7. As stony trees or cliffs are seen to rise on mountains, and waves on the surface of waters; so the huge mountain also rises as a stony tree, from the bosom of the all pervading spirit.

8. As the living body gives growth, to dull and dead nails and hairs, so the living soul of the universe, grows the insensible stones and trees upon it. (So the spirit produces the matter, and the insensible rises from sensibles).

9. As the conscious soul becomes unconscious, as a stone or block of wood in its sleep; so the universal soul becomes inert, before creation and after its dissolution. And again as the sleeping soul, sees the train of dreams rising out of it, so the tranquil spirit of God, beholds the lustre of creation issuing out of it.

10. And as the sensible and insensible soul of man, produces both sensible offspring and insensible excrements from its body; so the universal soul, produces both living beings and inert bodies from itself.

11. The sensible as well as the insensible, are both embodied in the person of the universal soul; which is possessed of both the movables and immovables in itself, although it is formless in its substance.

12. All these contraries in nature, disappear before the sight of the truly learned; as the false sights in dream, disappear from view of the awakened man, who knows the falsity of dreams.

13. All this is the vacuity of the Intellect, where there is no sight, view nor its viewer; as a dreamer being awakened from his dreaming, neither sees his dream nor his dreaming sights any more.

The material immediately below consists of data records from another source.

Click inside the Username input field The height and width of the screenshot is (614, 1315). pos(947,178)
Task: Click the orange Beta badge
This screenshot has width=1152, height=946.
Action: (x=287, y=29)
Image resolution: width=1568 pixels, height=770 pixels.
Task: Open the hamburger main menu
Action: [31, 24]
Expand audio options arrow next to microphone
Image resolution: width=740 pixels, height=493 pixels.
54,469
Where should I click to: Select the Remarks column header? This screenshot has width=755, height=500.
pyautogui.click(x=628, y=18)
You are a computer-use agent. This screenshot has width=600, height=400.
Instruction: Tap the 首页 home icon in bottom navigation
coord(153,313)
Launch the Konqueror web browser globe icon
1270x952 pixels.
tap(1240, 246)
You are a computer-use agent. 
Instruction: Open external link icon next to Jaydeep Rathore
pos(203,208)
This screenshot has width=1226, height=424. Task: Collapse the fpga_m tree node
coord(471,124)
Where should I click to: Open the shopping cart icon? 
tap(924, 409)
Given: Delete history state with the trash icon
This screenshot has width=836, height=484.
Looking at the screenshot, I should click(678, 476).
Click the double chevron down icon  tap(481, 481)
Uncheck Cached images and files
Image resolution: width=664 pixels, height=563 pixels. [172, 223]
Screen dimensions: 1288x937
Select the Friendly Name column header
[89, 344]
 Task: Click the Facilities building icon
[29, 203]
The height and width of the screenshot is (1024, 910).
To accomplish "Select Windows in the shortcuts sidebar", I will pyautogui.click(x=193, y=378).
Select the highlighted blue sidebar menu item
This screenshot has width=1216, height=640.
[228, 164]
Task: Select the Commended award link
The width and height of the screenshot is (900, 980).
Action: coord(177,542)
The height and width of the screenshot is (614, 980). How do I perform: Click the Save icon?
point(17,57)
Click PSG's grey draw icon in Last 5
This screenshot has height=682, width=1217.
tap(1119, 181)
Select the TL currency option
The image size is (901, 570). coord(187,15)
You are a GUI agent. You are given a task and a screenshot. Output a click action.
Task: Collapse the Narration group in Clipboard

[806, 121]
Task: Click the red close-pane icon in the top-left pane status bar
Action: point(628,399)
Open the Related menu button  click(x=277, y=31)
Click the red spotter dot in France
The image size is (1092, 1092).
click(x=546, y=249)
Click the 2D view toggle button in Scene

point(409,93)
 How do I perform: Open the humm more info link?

14. Millions and millions of creations, are appearing in and disappearing from the vacuum of the Intellect, in the manner of recurring waves, and the revolving whirlpools in the sea.

15. As the waters of the ocean, show various shining forms in the rising waves; so the Intellect raises many creations, bearing different names in its own intellectuality.

16. The world as it is, appears as the very Brahma to the truly learned, while to the ignorant mass of men, it appears as many and changing, for want of the precise knowledge of it.